GIVEN EXERCISE
Please report how many lines of the data below contain the string "Task". Give only the number.

RECORDS PROVIDED
____________________
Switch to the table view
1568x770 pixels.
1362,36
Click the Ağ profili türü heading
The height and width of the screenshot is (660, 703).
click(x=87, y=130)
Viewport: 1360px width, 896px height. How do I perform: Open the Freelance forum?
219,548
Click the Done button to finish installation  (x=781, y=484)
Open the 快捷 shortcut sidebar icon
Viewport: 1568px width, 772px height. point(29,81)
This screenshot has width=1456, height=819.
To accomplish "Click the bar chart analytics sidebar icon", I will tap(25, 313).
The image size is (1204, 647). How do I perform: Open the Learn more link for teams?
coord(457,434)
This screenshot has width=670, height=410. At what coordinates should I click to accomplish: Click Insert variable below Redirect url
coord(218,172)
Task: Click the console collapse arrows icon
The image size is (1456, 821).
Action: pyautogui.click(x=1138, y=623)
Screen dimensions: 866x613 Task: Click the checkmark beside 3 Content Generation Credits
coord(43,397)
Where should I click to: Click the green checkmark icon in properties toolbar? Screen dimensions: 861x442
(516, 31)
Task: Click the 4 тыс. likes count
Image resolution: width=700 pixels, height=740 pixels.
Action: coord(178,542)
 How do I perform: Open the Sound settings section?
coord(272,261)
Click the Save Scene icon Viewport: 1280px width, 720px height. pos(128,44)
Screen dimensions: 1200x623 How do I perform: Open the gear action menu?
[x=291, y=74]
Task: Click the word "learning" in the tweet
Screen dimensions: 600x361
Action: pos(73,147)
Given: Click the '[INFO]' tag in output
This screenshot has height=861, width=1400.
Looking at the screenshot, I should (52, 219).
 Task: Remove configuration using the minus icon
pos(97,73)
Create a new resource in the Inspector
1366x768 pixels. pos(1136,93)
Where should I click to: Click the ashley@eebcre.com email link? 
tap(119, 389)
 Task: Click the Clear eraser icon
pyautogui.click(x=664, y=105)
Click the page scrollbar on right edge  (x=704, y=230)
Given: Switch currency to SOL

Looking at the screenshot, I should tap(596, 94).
____________________
RESPONSE TO THE EXERCISE
6